**What to work on**: Extend the news report below on the UK visa route for prize-winning scientists, starting right after its final sentence.

Britain has had enough of experts
UK visa scheme for prize-winning scientists receives no applications
Exclusive: A fast-track visa route for Nobel prize laureates and other award-winners in science, engineering, the humanities and medicine has failed to attract any applicants
HUMANS 22 November 2021
By
Jason Arunn Murugesu
Kevin Foy/Alamy
Not a single scientist has applied to a UK government visa scheme for Nobel prize laureates and other award winners since its launch six months ago,
New Scientist can reveal. The scheme has come under criticism from scientists and has been described as “a joke”.
In May, the government launched a fast-track visa route for award-winners in the fields of science, engineering, the humanities and medicine who want to work in the UK. This
prestigious prize route makes it easier for some academics to apply for a Global Talent visa – it requires only one application, with no need to meet conditions such as a grant from the UK Research and Innovation funding body or a job offer at a UK organisation.
The number of
prizes that qualify academics for this route currently stands at over 70, and includes the Turing Award, the L’Oréal-UNESCO for Women in Science International Awards, and various gongs awarded by professional or membership bodies both in the UK and elsewhere.

**Information provided**:
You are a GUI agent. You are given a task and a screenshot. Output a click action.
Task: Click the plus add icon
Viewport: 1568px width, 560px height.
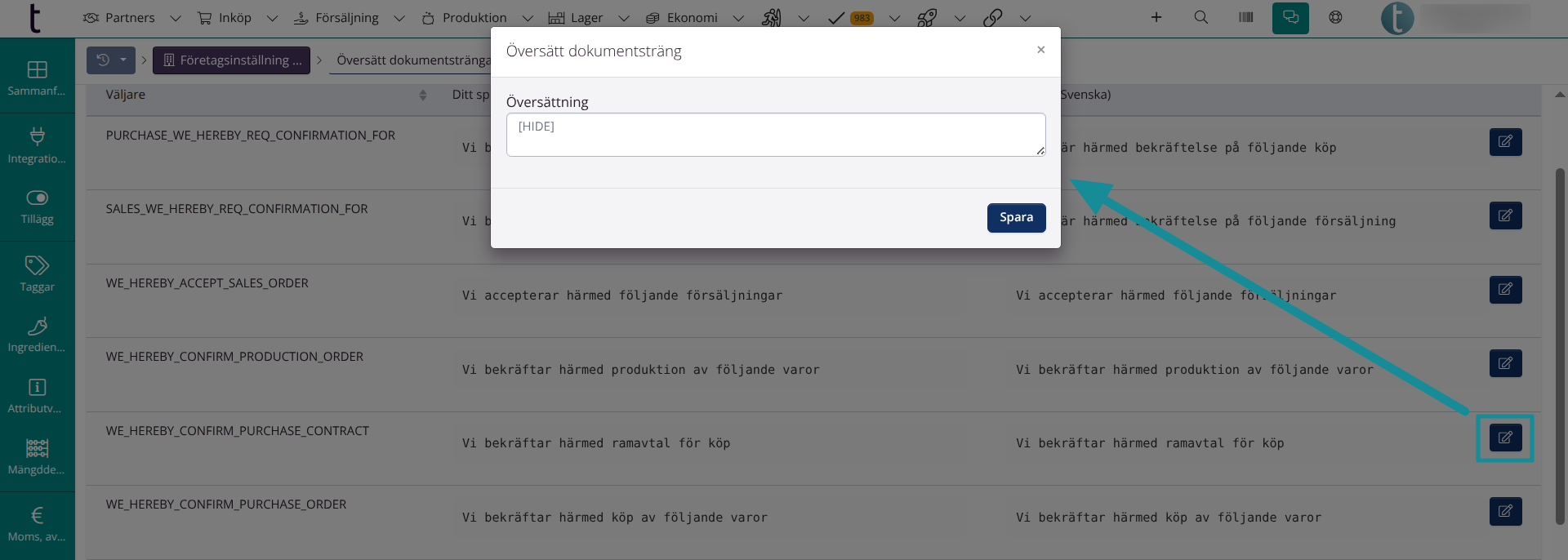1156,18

**Written answer**:
“Winners of these awards have reached the pinnacle of their career and they have so much to offer the UK,” said home secretary Priti Patel when the prestigious prize scheme launched in May. “This is exactly what our new point-based immigration system was designed for – attracting the best and brightest based on the skills and talent they have, not where they’ve come from.”
But a freedom of information request by
New Scientist has revealed that in the six months since the scheme was launched, no one working in science, engineering, the humanities or medicine has actually applied for a visa through this route.
“Chances that a single Nobel or Turing laureate would move to the UK to work are zero for the next decade or so,” says
Andre Geim at the University of Manchester, UK. Geim
won a Nobel prize in 2010 for his work on graphene. “The scheme itself is a joke – it cannot be discussed seriously,” he says. “The government thinks if you pump up UK science with a verbal diarrhea of optimism – it can somehow become a self-fulfilling prophecy.”